All right, I'll be the one to ask the obvious question: why are you all using printf, a beast of a function, for the simple task of printing a single character?

void test(const char *s) {
while (*s) putchar(*(s++));
}

Obvious answer: your function is not equivalent to OP's. For the sake of the argument, I will assume you meant:


void test(const char *s)
{
while (*s) {
putchar(*(s++));
putchar('\n');
}
}

and I will answer with another obvious question: do you honestly think it makes the slightest meaningful difference in the case at hand? If anything, it's worse because it adds a line.

Obvious answer: your function is not equivalent to OP's. For the sake of the argument, I will assume you meant:


void test(const char *s)
{
while (*s) {
putchar(*(s++));
putchar('\n');
}
}

and I will answer with another obvious question: do you honestly think it makes the slightest meaningful difference in the case at hand? If anything, it's worse because it adds a line.

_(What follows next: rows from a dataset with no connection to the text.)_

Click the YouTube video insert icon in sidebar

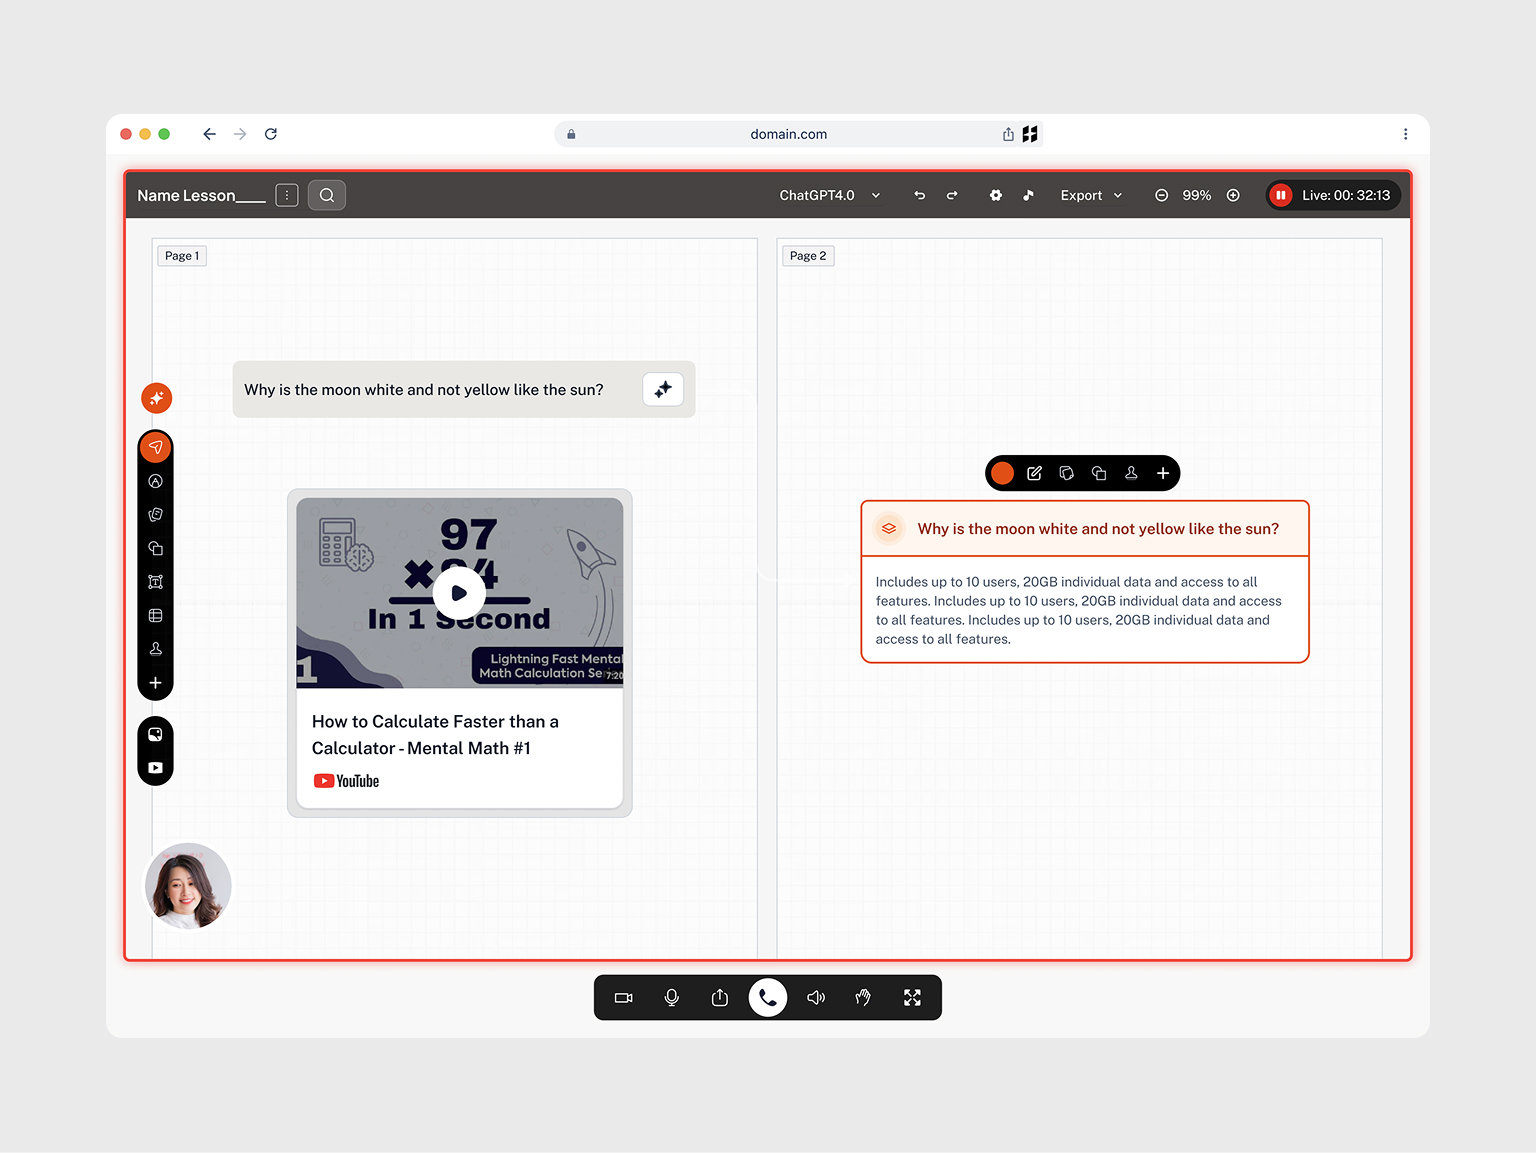point(156,768)
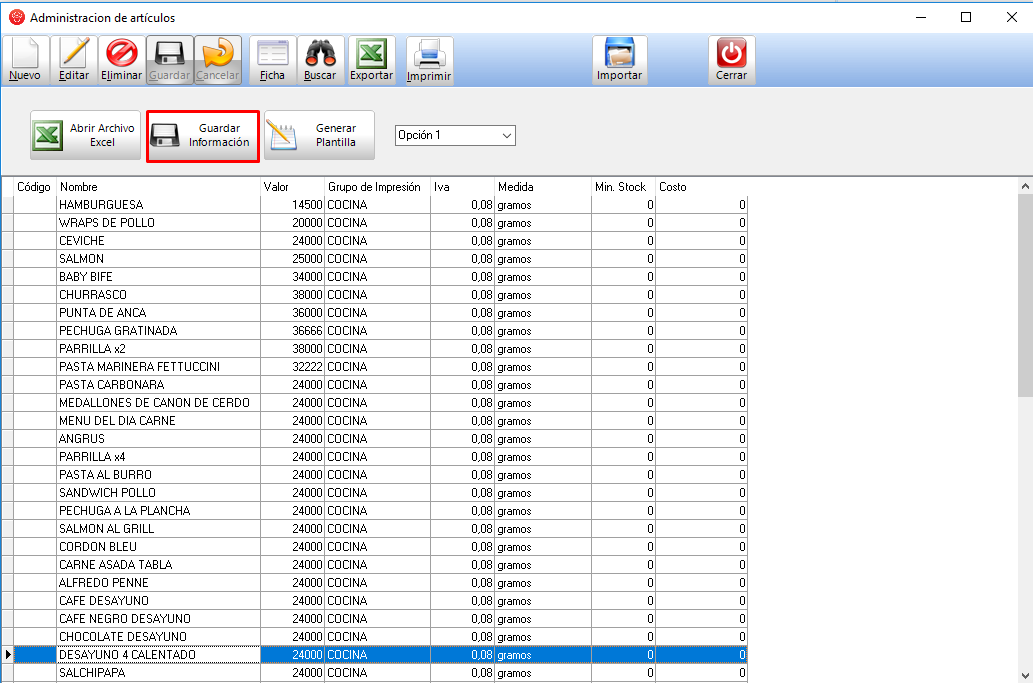Click the Generar Plantilla button
This screenshot has height=683, width=1033.
(x=319, y=135)
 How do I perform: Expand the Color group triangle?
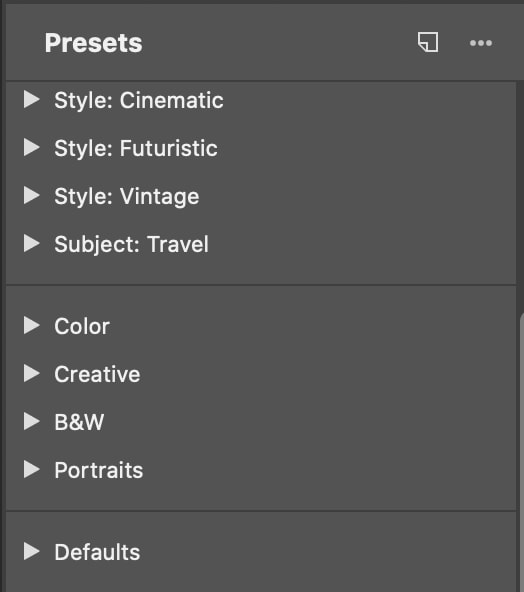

I'm going to go out and say that adding a line of code isn't what makes the second version bad. Adding lines of code doesn't really matter. e.g. putchar(*(s++)); vs putchar(*s); s++; Some might argue that breaking things up so that each line does exactly 1 thing makes the code more readable.

What matters in this case is the addition of a second, unnecessary function call. Why call the same function twice, when you can call just one function that does exactly what you need it to do?

What matters in this case is the addition of a second, unnecessary function call. Why call the same function twice, when you can call just one function that does exactly what you need it to do?

I don't think the number of function calls matters a lot. I haven't studied the code of the functions, but it wouldn't surprise me if two calls to putchar consumed fewer CPU cycles than one call to printf. As I said in my latest post, I don't think the difference will be significant, but that's presumably what Lux Perpetua meant when he said "a beast of a function".

Obvious answer: your function is not equivalent to OP's. You're totally right; I was careless. In that case, I could go either way: one printf or two putchars, though the former is more "concise" (since that's what the thread is about). For speed, on the other hand, there is no contest (at least on my system): the printf version is almost 3 times as slow as the one with two putchars.